К сожалению, таких отдалённых мест, отрезанных от большой дороги и большой жизни, остаётся всё меньше. А вместе с ними уходят и люди, что помнили старый уклад, и негромкие предания, которые передавались только из уст в уста, у огня, вполголоса. Когда-то почти в каждой деревне жил человек, к которому шли не за лекарством из аптеки, а за чем-то иным, чему и названия толком нет. Я ещё застал нескольких таких рассказчиков и теперь жалею, что не записал тогда их слова дословно, по горячему следу.
Деревня, о которой пойдёт речь, была самой обычной, домов на семьдесят, не больше. С востока к ней вплотную подступала густая непроходимая тайга, тёмная даже в полдень. С запада через поле текла неторопливая таёжная речка, в которой бабы полоскали бельё, а ребятня ловила пескарей. Взрослые днём пропадали на колхозных работах, от зари до зари. Вечерами в избах зажигали керосиновые лампы, и деревня будто погружалась на дно тихого озера. Народ тут жил неторопливый, основательный, привычный к одиночеству среди леса. В потустороннее здесь верили крепко, без всякого городского сомнения. И к приметам прислушивались так, как горожанин прислушивается к прогнозу погоды.
С докторами в ту пору было совсем худо. Один сельский фельдшер, и тот вечно навеселе, приходился на несколько деревень разом. До райцентра считалось вёрст сорок по разбитой колее, которую осенью развозило так, что ни пройти ни проехать. Случись что серьёзное, надеяться оставалось разве что на бога да на крепкое здоровье.
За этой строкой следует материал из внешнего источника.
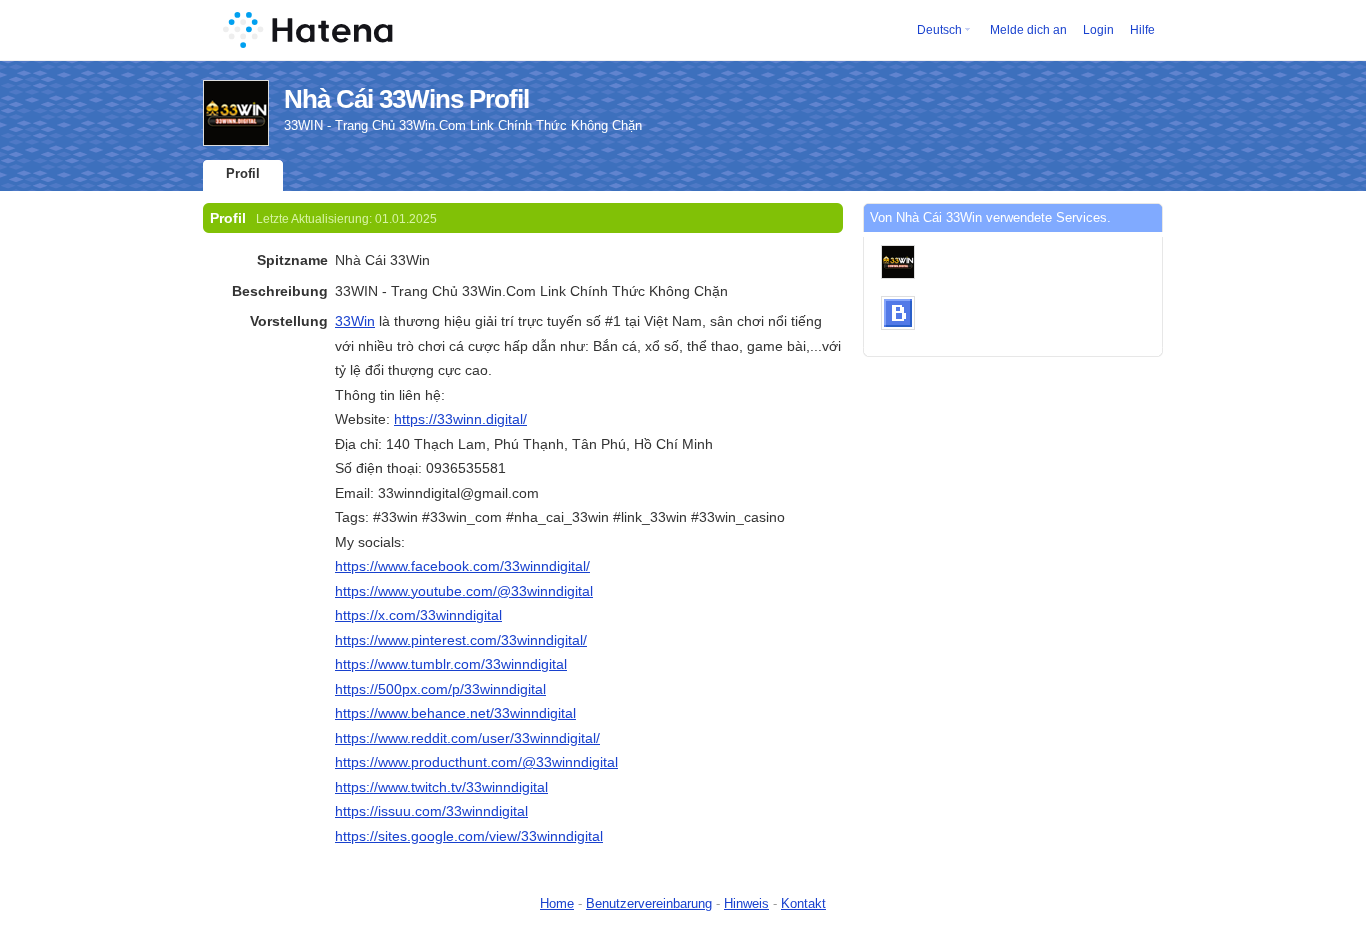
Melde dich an (1028, 30)
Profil (243, 173)
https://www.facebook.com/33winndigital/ (462, 566)
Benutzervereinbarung (649, 903)
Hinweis (746, 903)
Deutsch (939, 30)
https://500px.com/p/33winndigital (440, 689)
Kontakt (803, 903)
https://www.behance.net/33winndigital (455, 713)
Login (1098, 30)
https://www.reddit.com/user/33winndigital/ (467, 738)
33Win (355, 321)
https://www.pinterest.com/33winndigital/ (461, 640)
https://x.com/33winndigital (418, 615)
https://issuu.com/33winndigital (431, 811)
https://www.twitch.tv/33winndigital (441, 787)
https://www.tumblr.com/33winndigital (451, 664)
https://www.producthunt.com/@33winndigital (476, 762)
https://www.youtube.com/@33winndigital (464, 591)
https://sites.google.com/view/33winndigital (469, 836)
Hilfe (1142, 30)
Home (557, 903)
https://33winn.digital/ (460, 419)
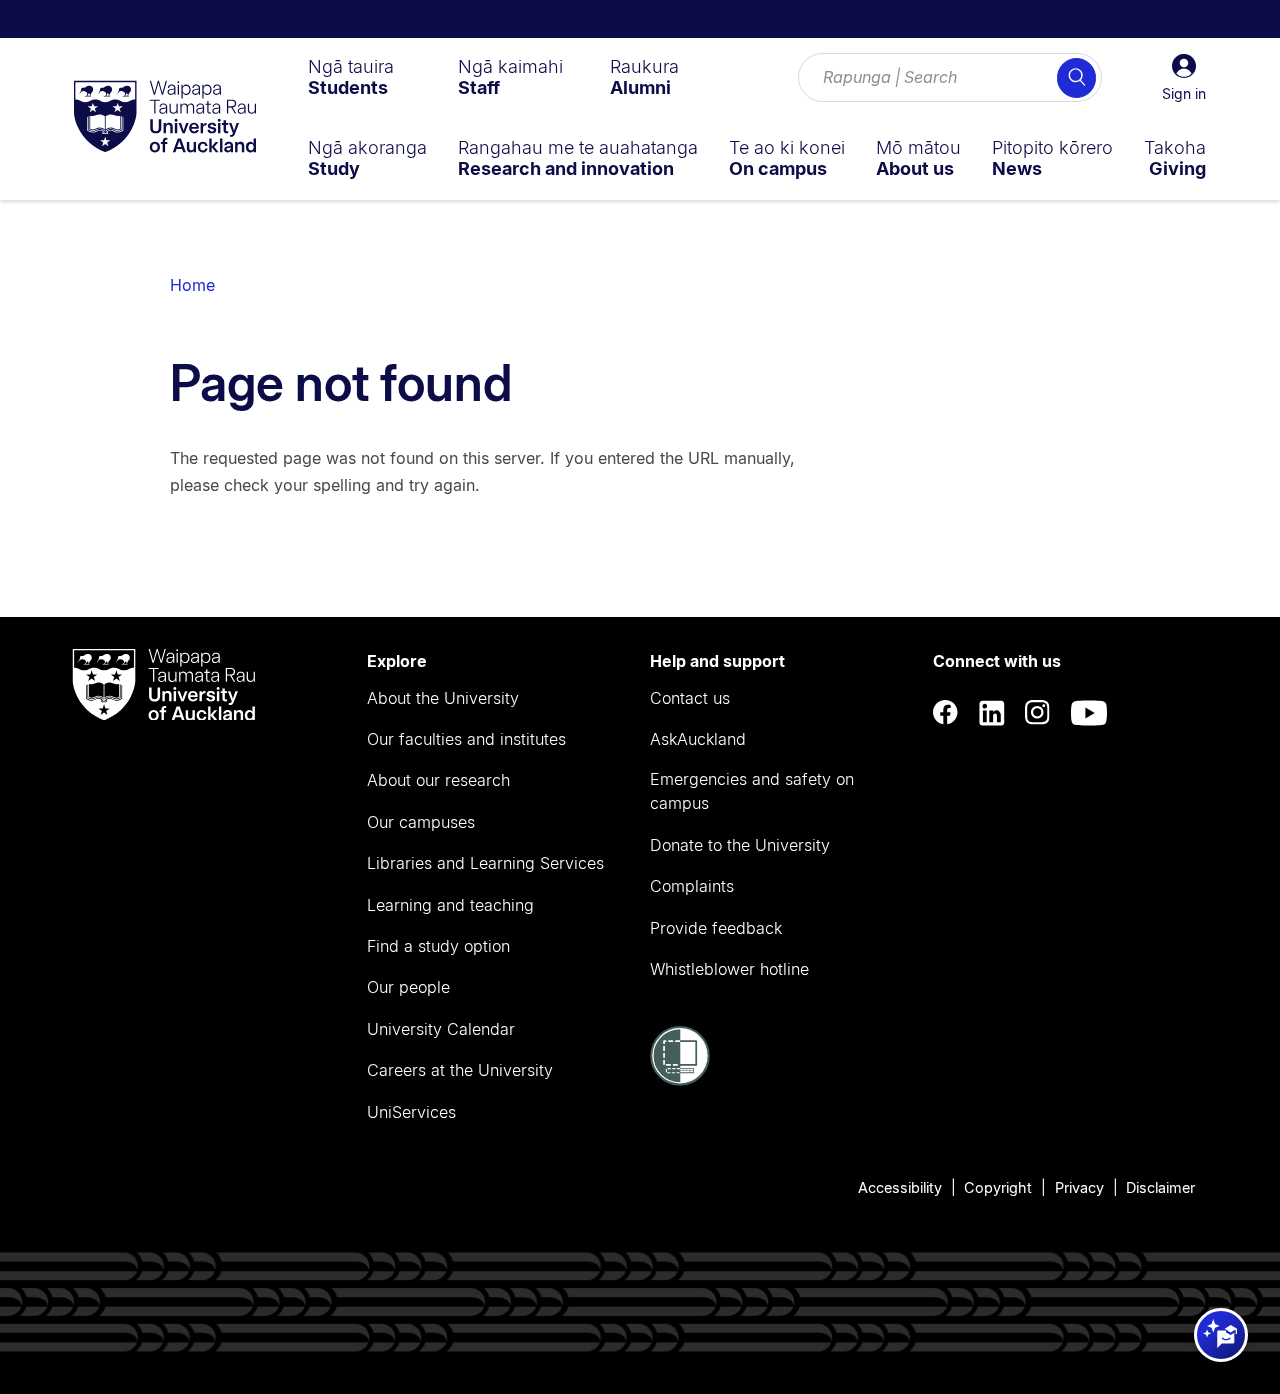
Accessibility (900, 1187)
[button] (1184, 78)
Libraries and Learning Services (485, 863)
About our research (438, 780)
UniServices (411, 1112)
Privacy (1079, 1187)
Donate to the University (740, 845)
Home (192, 285)
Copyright (998, 1187)
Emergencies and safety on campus (752, 791)
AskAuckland (698, 739)
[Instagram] (1038, 713)
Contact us (690, 698)
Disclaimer (1160, 1187)
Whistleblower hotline (729, 969)
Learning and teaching (450, 905)
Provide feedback (716, 928)
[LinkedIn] (992, 713)
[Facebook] (946, 713)
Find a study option (438, 946)
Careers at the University (460, 1070)
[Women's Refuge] (680, 1080)
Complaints (692, 886)
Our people (408, 987)
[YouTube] (1089, 713)
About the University (443, 698)
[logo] (165, 118)
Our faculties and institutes (466, 739)
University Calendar (441, 1029)
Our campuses (421, 822)
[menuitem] (351, 77)
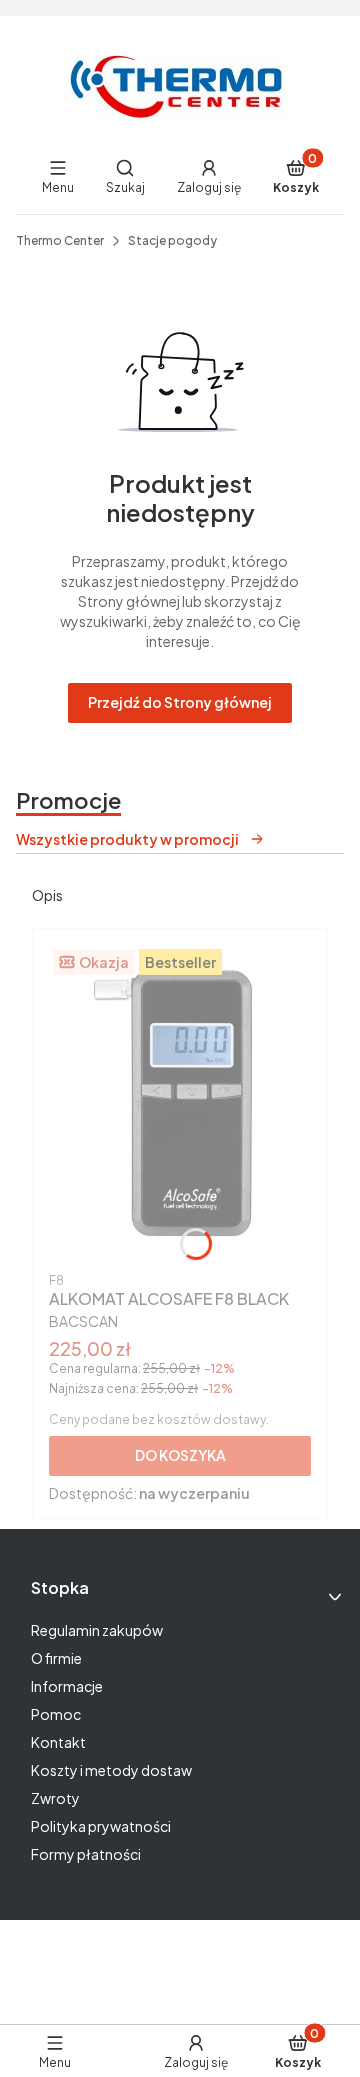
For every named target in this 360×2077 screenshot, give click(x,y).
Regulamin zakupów (97, 1630)
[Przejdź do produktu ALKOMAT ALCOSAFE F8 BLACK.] (180, 1105)
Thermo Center (60, 240)
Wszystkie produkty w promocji (127, 839)
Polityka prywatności (101, 1826)
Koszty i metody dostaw (111, 1770)
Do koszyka (180, 1455)
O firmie (56, 1658)
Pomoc (56, 1714)
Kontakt (58, 1742)
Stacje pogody (172, 240)
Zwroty (55, 1798)
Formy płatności (86, 1854)
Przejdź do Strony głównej (180, 702)
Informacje (67, 1686)
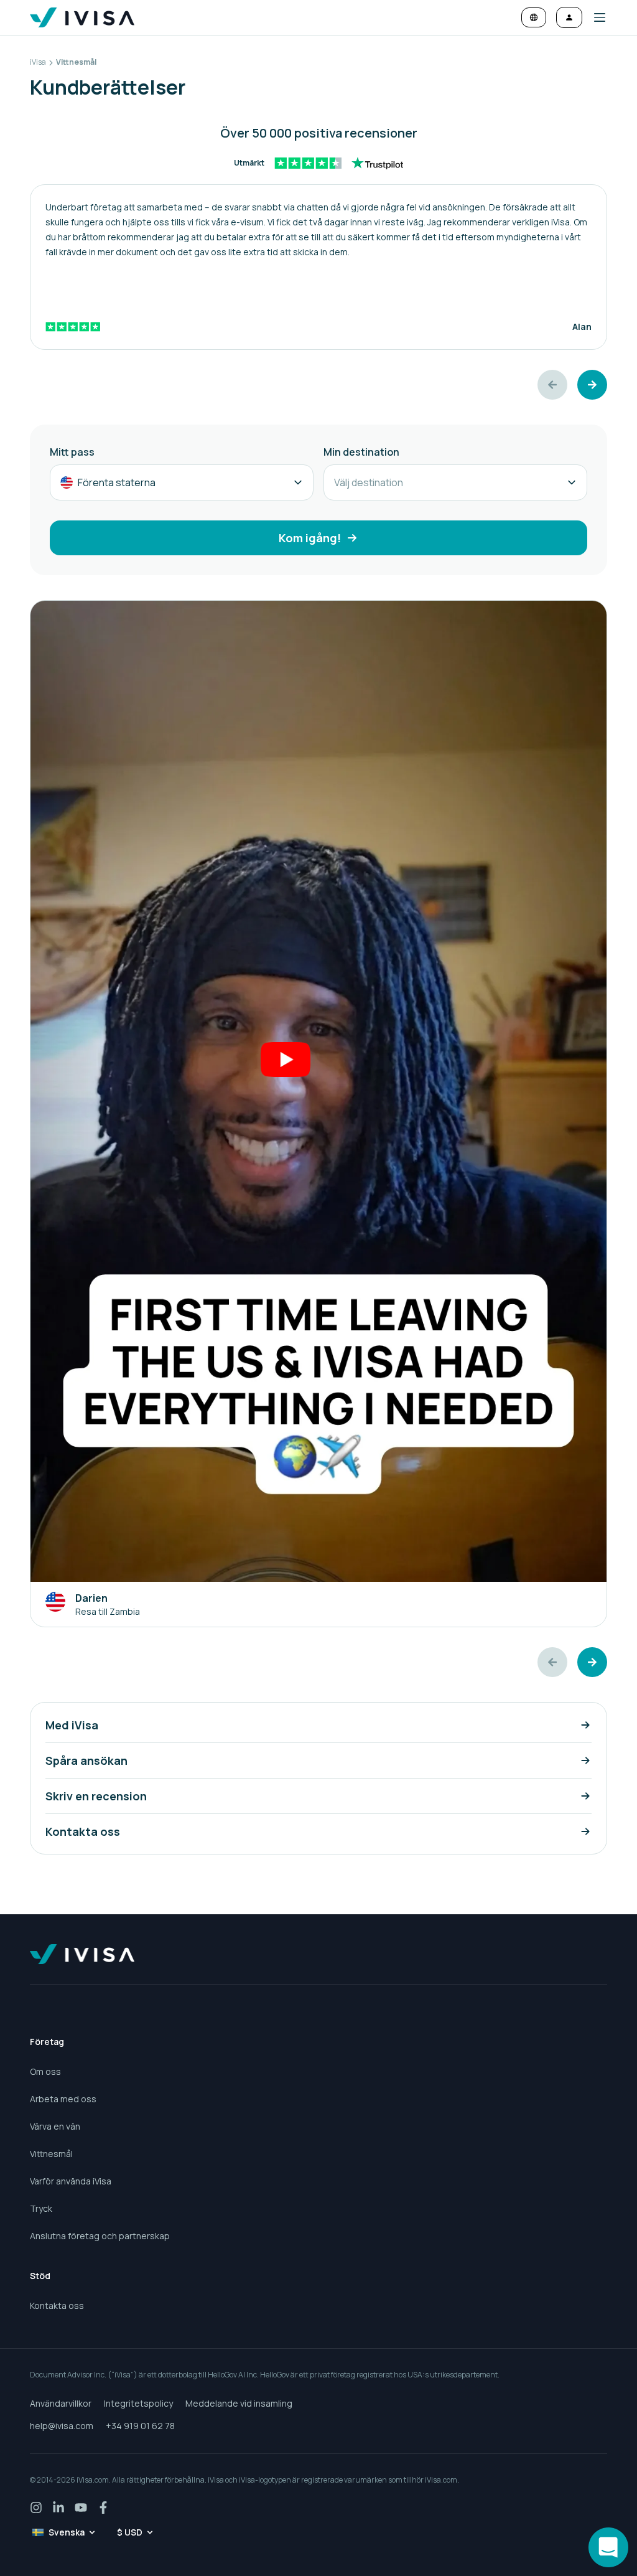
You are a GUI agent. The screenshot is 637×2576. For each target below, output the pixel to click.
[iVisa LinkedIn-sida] (58, 2507)
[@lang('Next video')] (592, 1662)
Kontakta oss (57, 2305)
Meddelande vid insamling (238, 2403)
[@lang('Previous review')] (552, 385)
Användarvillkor (60, 2403)
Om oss (45, 2071)
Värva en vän (55, 2126)
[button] (594, 17)
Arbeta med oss (63, 2099)
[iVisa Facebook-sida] (103, 2507)
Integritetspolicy (138, 2403)
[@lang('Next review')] (592, 385)
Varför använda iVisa (70, 2181)
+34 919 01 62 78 (140, 2426)
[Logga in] (569, 17)
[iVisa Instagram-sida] (36, 2507)
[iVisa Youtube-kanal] (81, 2507)
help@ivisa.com (61, 2426)
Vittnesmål (51, 2154)
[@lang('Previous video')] (552, 1662)
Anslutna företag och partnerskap (100, 2236)
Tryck (41, 2208)
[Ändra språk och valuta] (533, 17)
И вот в такую глухомань однажды пришла откуда-то немолодая женщина с пугливой девочкой-подростком. Откуда она явилась и кто была раньше, никто так и не дознался. Поселилась на отшибе, в покосившейся избе, и скоро по деревне поползла молва, что руки у неё особенные. Звали её Пелагеей.
Она и впрямь была чем-то похожа на колдунью из старой сказки, такой по крайней мере я представляю её по чужим рассказам. Глаза проницательные, со стальным холодным блеском, смотрели будто насквозь, до самого донышка. Говорила мало, ходила бесшумно, и собаки при ней не лаяли, а только поджимали хвосты. Девочка, что жила при ней, всегда молчала и пряталась за материнской спиной. Люди сперва сторонились этой пары, шептались по углам. А потом потянулись к ней один за другим, потому что Пелагея помогала там, где разводил руками даже трезвый врач.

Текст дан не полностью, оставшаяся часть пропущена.